新城彰の本棚

ミステリー好きの自分勝手なコメント

パリ三聖人シリーズ第二作

 1996年発表の本書は、以前「死者を起こせ」を紹介した、フレッド・ヴァルガスの<三聖人シリーズ>第二作。聖マルコ・聖マタイ・聖ルカとあだ名される36歳の貧困学者たちが、いやいや探偵をする物語。

 

 ルイ・ケルヴェレールは内務省調査員だったが、いくつもの変名を使いいつもヒキガエルをポケットに入れている変わり者のせいか、職場を追われた。この日も、パリ5区のカフェで70歳越えの売春婦マルトとくだらない話をしながら吞んでいた。
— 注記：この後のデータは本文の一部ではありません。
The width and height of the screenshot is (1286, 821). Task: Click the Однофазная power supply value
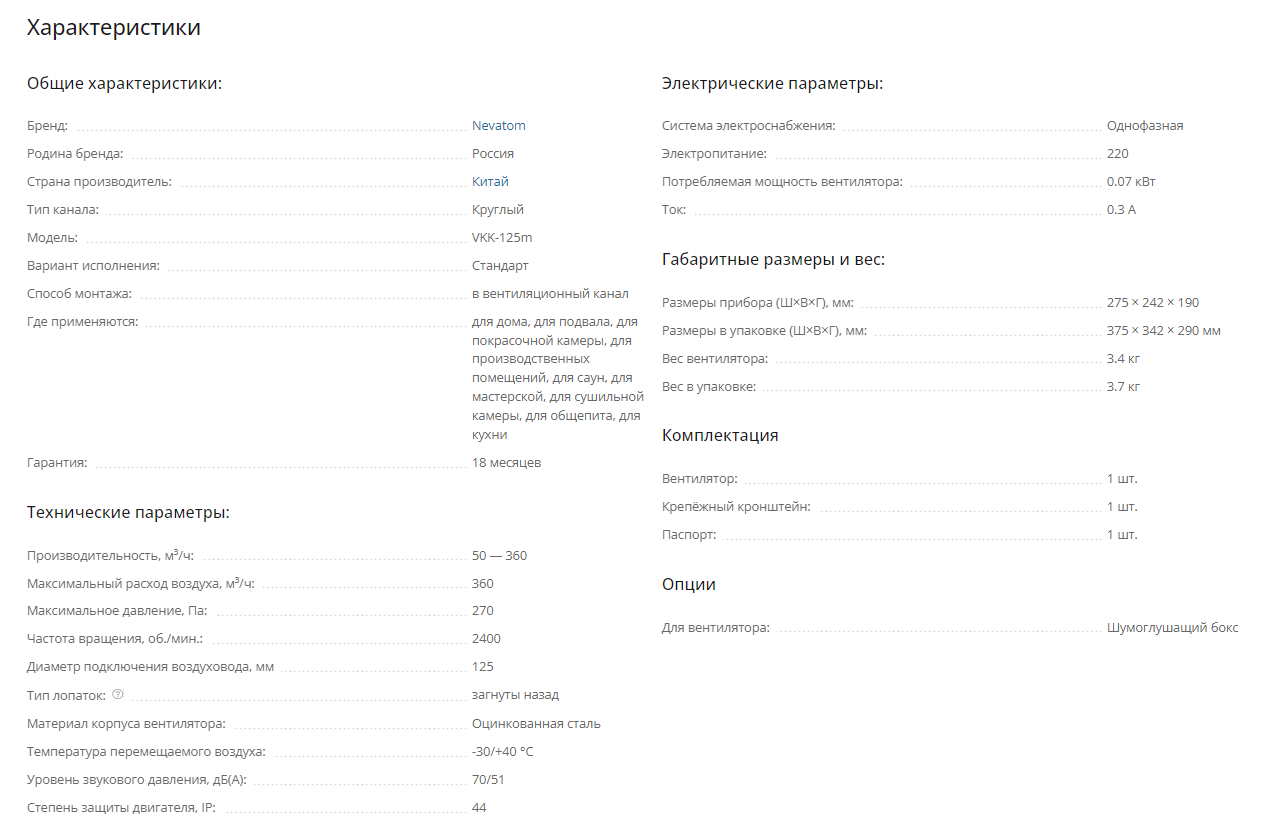point(1145,126)
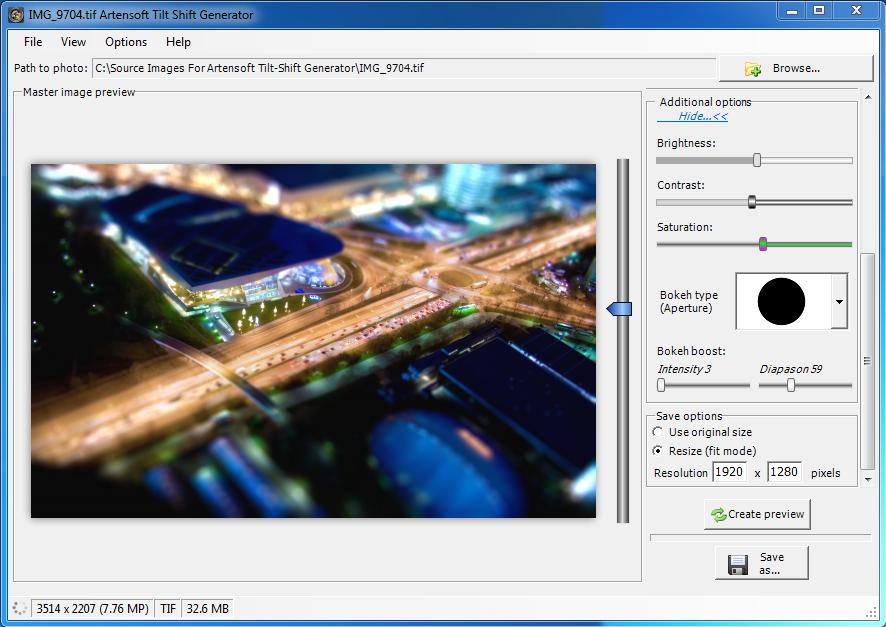
Task: Click the Browse folder icon
Action: tap(753, 69)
翌朝カフェから見えるベンチに座っていて、脇の街路樹の根元に犬の糞を見つけた。昨夜の雨に流されて、糞から骨らしいものが覗いている。

 

 ルイはこれを5区警察署に持ち込み(偉そうな態度で)調べさせると、老女の足指の骨だったことがわかる。しかし、警察は付近で行方不明者はないとして、動こうとしない。ルイは知り合いの元刑事アルマンから、甥の歴史学者マルク、通称聖マルコを紹介してもらって独自捜査を始める。

 

        

 

 昨夜には骨は無かったので、その後ルイが戻って来るまでの間に散歩に連れてこられた犬を探すのが糸口。いやがる聖マルコもカネの魅力には勝てず、張り込みを付き合う。そして十数人(匹)の犬を追跡するうち、週に一度ブルターニュからやって来る工芸学校の講師が浮かぶ。ルイとマルコは現地に飛び、聖マタイの応援も求める。

 

 講師夫妻の使用人の老女が、海岸で死体となっていた事件。改めて調べると左足親指が欠損していた。講師夫婦の周りには、事故死や失踪などがつきまとう。ルイは、現地警察や市長などの政治家と対立しながら事件を追う。ヒキガエルに閉口しながらも、マルコ・マタイはそれに協力するのだが・・・。

 

 36歳の三聖人が若者としてコキ使われます。ルイの年齢は自称50歳。老売春婦マルトなど、被害者含めて高齢者が一杯でてくる物語です。300ページと短いのですが、大半が高齢者の(外国人には)分かりにくい無駄話ばかり。ミステリーの筋立ては面白いのですが、ちょっと辟易しますね。